12 June 2022

Wen Zhong, new DDLS Fellow at LiU, has been involved in a study connected to the Human Protein Atlas. The international collaborative study’s finding will contribute to identify novel therapeutic strategies of relevance for human brain disorders.

Image of Wen Zhong at Campus US.
Wen Zhong, DDLS Fellow, outside of Campus US in Linköping. Photographer: John Karlsson

In a new international collaborative study, a comprehensive map of all proteins expressed in 17 regions of the human prefrontal cortex (PFC) has been launched based on RNA-seq gene expression profiling of 165 micro-dissected samples from both PFC and three reference cortices (frontal, parietal and temporal cortex), obtained from equal numbers of male and female donors, including both left and right hemispheres.

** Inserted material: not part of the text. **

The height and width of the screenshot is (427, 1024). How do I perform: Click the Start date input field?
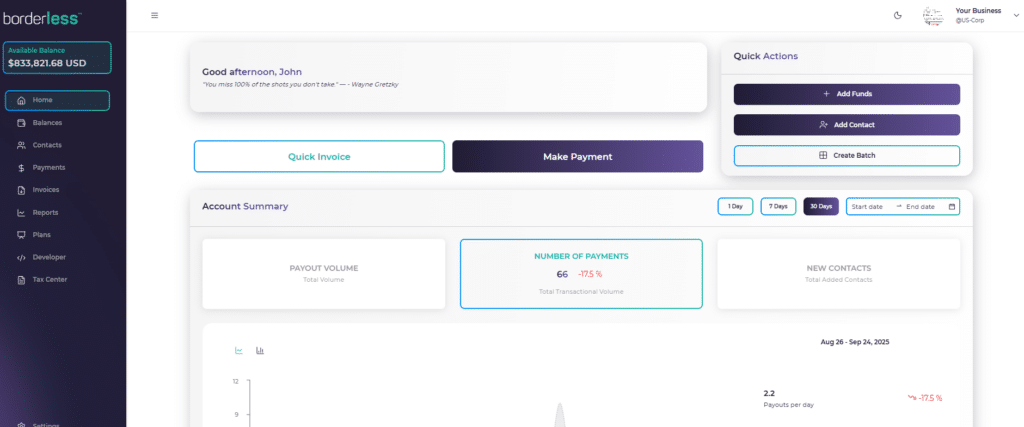868,207
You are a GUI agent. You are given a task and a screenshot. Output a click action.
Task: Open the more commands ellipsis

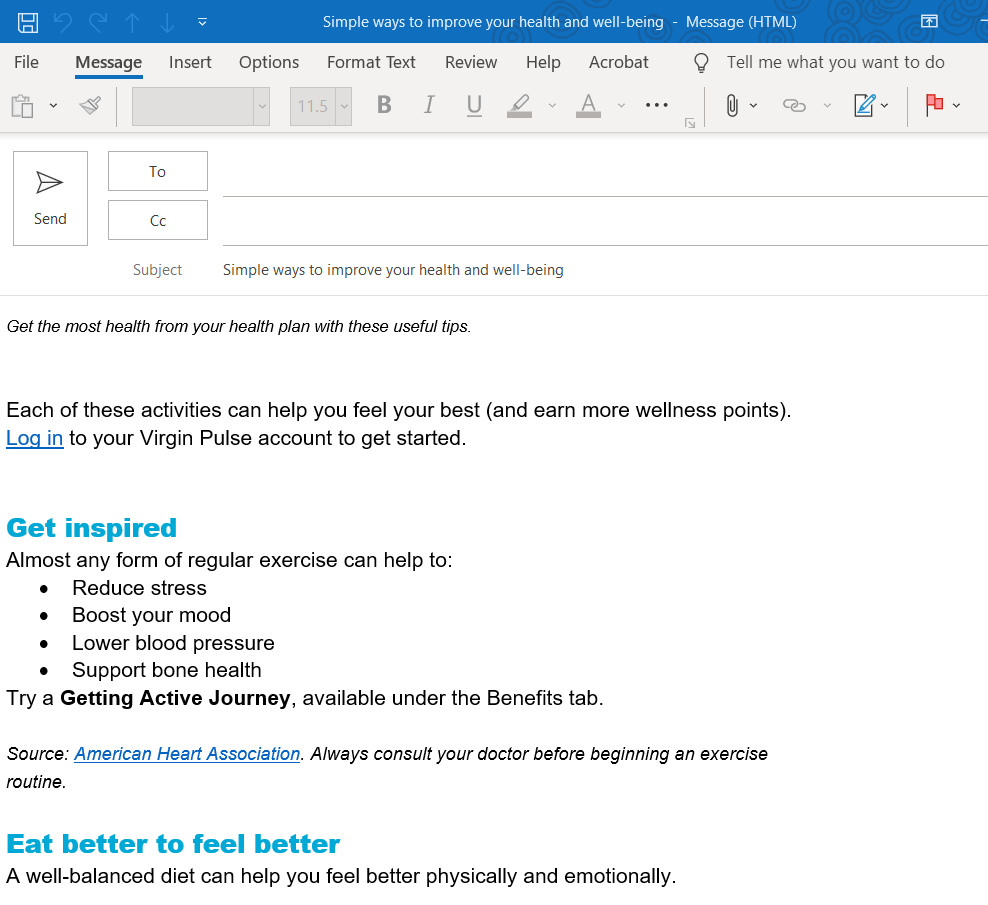click(656, 106)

The results are complemented with RNAscope and published single-cell transcriptomics data for the analysis of cellular localization. The human PFC controls many cognitive and other functions and has been associated with several mental and neurological disorders. Thus, our study provides new tools to neuroscience and medical research to help understand possible roles of a large number of proteins in different subregions of the PFC.

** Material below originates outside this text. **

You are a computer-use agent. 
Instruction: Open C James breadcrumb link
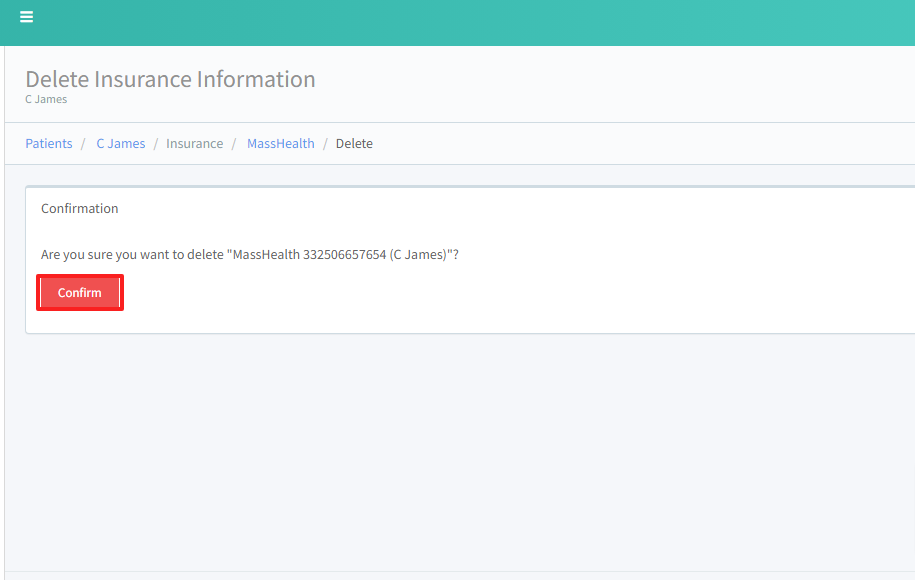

The study suggests that the well-established anatomical and functional heterogeneity of the human PFC is also reflected in the expression pattern of the neuropeptides. The closely located and functionally different PFC subregions are heterogeneous with unique peptide/transmitter-related transcript profiles, including microcircuitries, involving local glutamatergic neurons co-expressing HCRT/ORX, galanin or OXT and respective receptors. The finding will contribute to the basic understanding of the PFC and facilitate efforts from academia and pharmaceutical companies to identify novel therapeutic strategies of relevance for human brain disorders.

The results have been published in the Proceedings of the National Academy of Sciences (PNAS) (https://www.pnas.org/doi/abs/10.1073/pnas.2123146119), all data is released in the Human Protein Atlas Brain section (www.proteinatlas.org/brain) and can be explored and downloaded for further analysis.

The project was a combined effort of Linköping University (Sweden), Karolinska Institutet, SciLifeLab, the KTH-Royal Institute of Technology, the Human Brain Tissue Bank (Hungary) and McGill University (Canada) with support from the Knut and Alice Wallenberg Foundation, the Swedish Research Council, the Hungarian Brain Research Program and the SciLifeLab & Wallenberg Data-Driven Life Science Program.


Human Protein Atlas

The Human Protein Atlas (HPA) is a program based at the Science for Life Laboratory (Stockholm) and started in 2003 with the aim to map all of the human proteins in cells, tissues and organs using integration of various omics technologies, including antibody-based imaging, mass spectrometry based proteomics, transcriptomics and systems biology. All the data in the knowledge resource is open access to allow scientists both in academia and industry to freely use the data for exploration of the human proteome. Version 21.1 consists of 10 separate sections, each focusing on a particular aspect of analysis of the human proteins, including one section on brain. The Human Protein Atlas program has already contributed to several thousands of publications in the field of human biology and disease and it has been selected by the organization ELIXIR (www.elixireurope.org) as a European core resource due to its fundamental importance for a wider life science community. The HPA consortium is funded by the Knut and Alice Wallenberg Foundation.

For more information, see: www.proteinatlas.org

Semmelweis Human Brain Tissue Bank

The Human Brain Tissue Bank, Semmelweis University, Budapest (HBTB) is unique for two reasons:

1) It collects only microdissected human brain samples individually removed by the "micropunch technique" from 274 different brain areas or nuclei, and store them at -70oC. The Database of the HBTB contains medical, pathological and neuro-pathological reports on each of the diseased persons.

2) Samples are taken only from brains with short, 2-10 hours, post-mortem delay. The microdissected brain samples are available strictly for research studies in scientific collaborations.